Supplied records =>
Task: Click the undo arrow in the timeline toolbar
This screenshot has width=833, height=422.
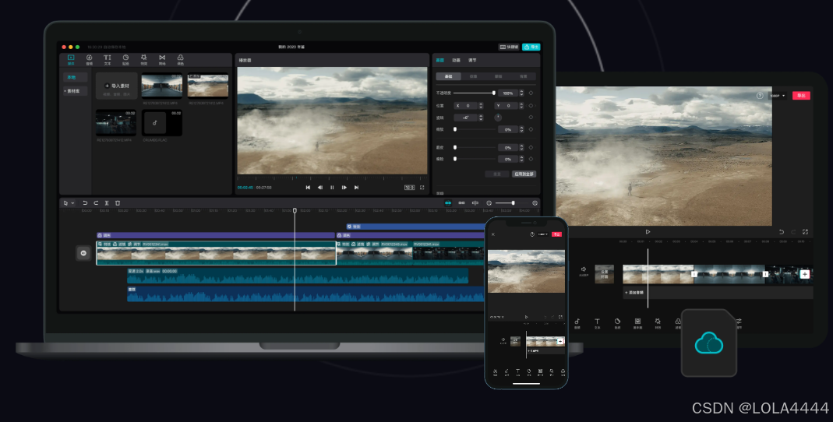Action: [x=85, y=202]

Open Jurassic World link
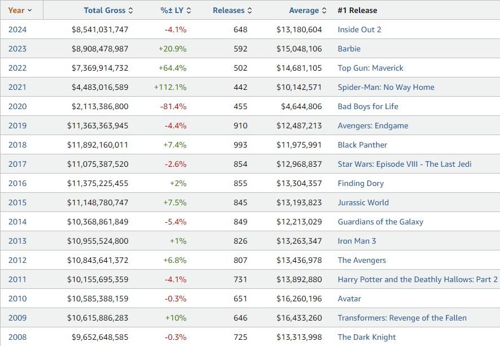pyautogui.click(x=363, y=202)
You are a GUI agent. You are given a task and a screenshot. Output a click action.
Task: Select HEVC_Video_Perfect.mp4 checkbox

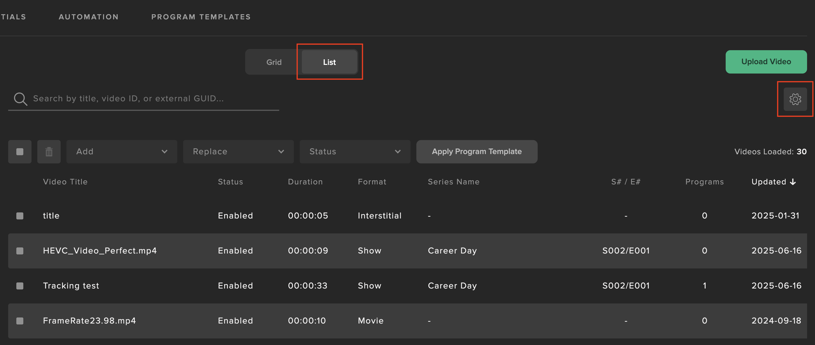pos(20,251)
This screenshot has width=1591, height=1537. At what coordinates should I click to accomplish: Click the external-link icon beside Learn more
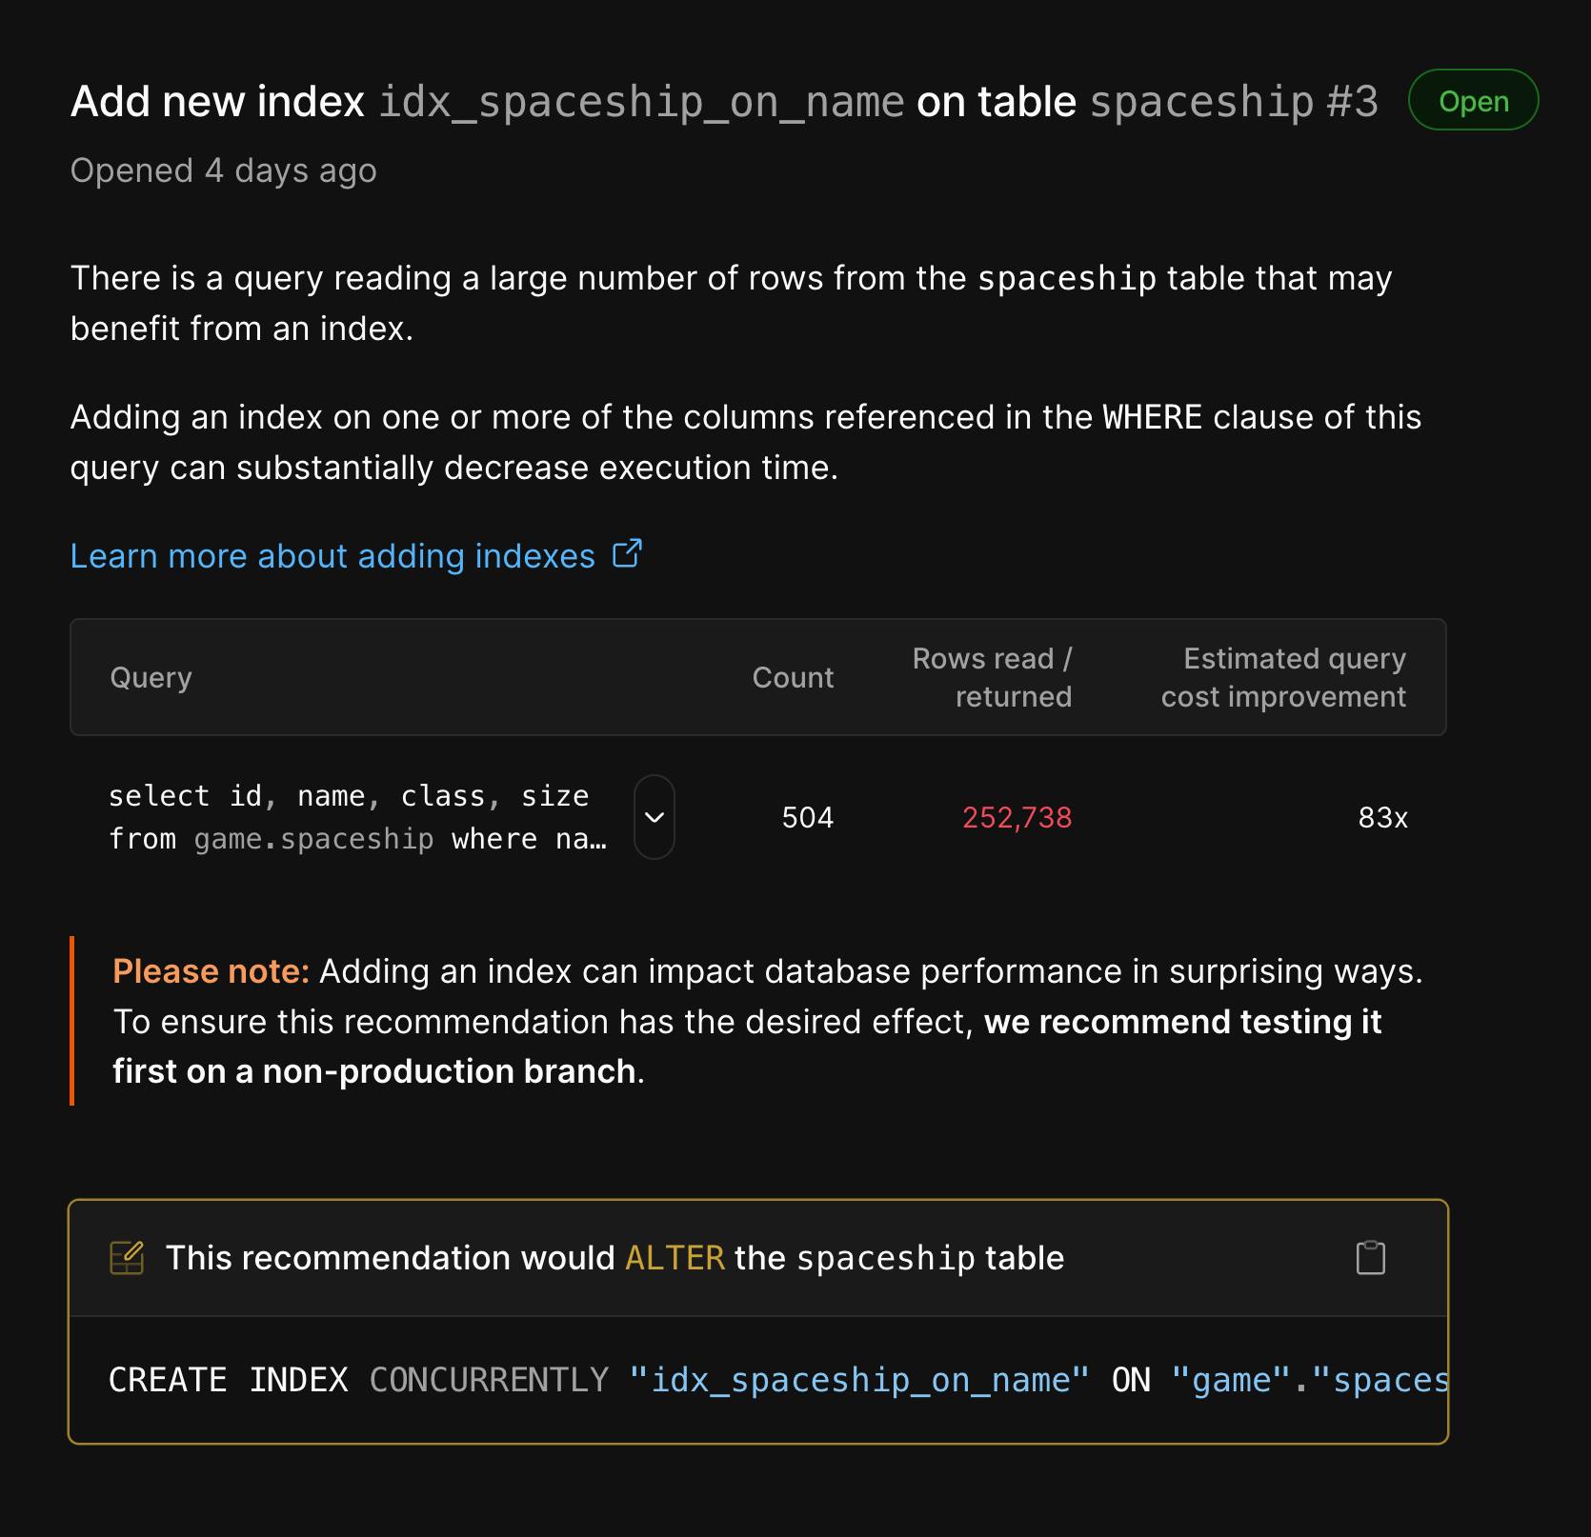pyautogui.click(x=627, y=553)
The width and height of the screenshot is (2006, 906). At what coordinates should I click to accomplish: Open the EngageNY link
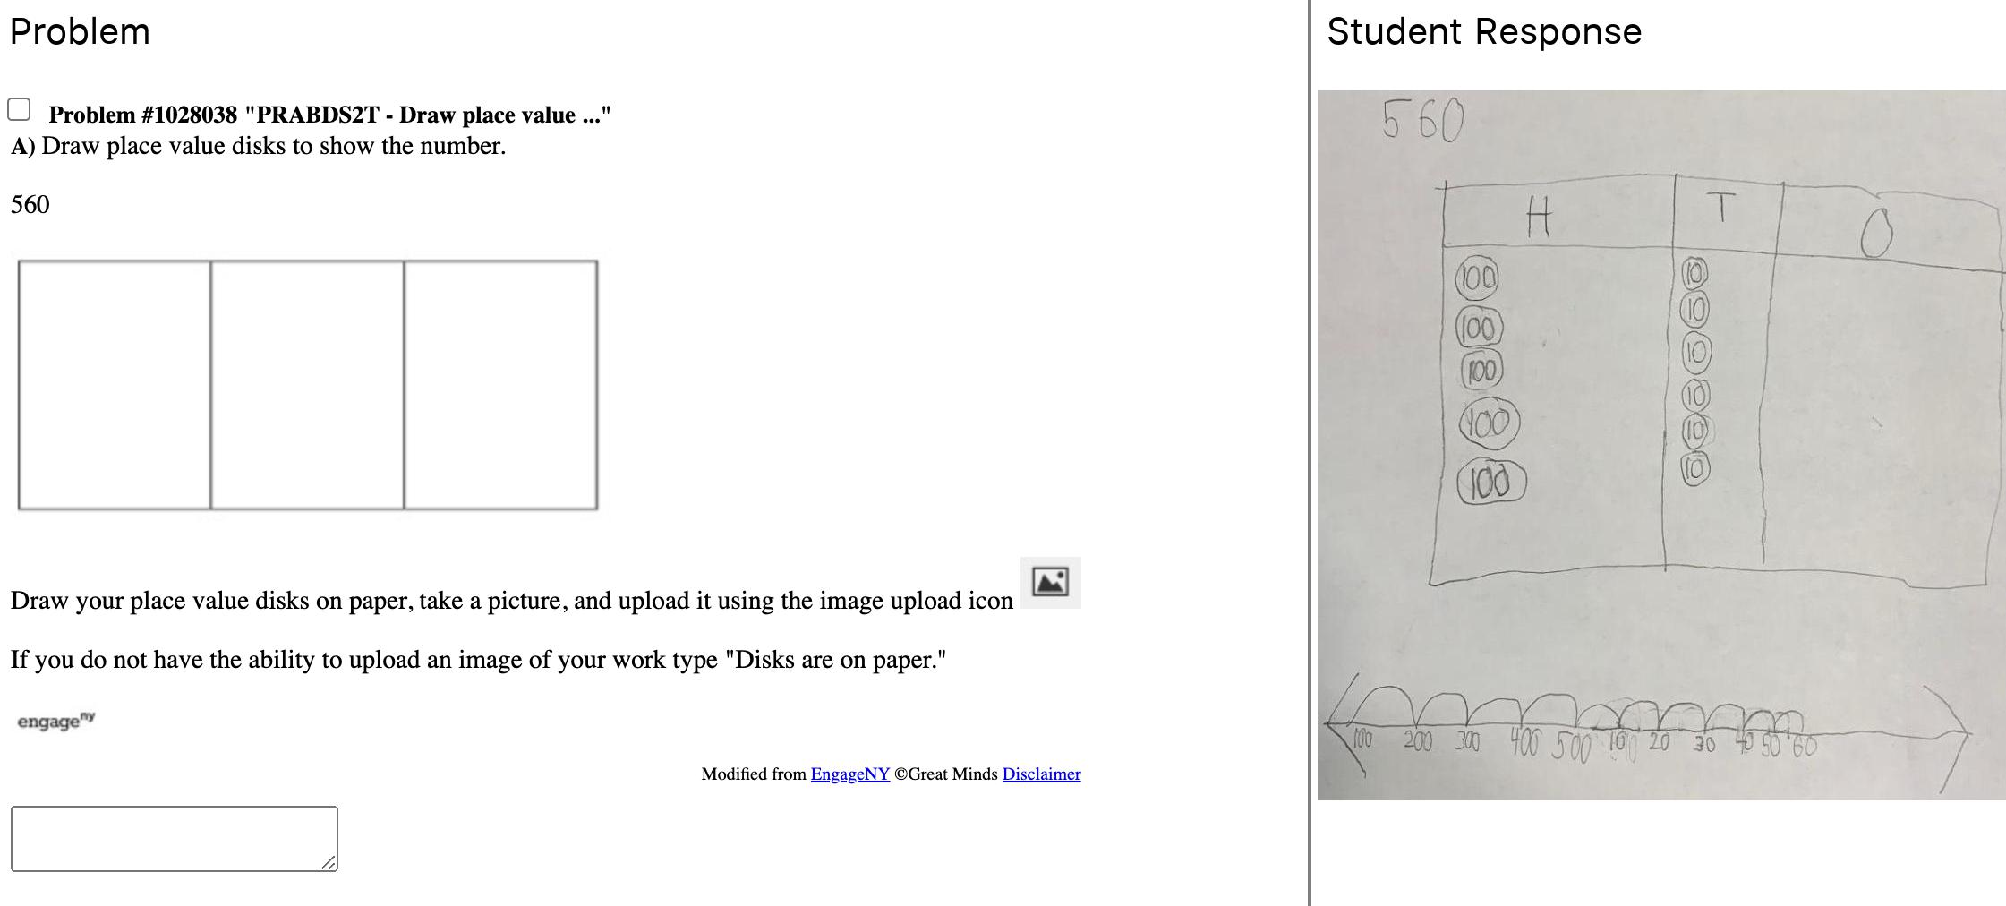(x=849, y=774)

Problem statement => Count the lines in the rows above that contain the string "height". Reply with the number only.

Solution => 3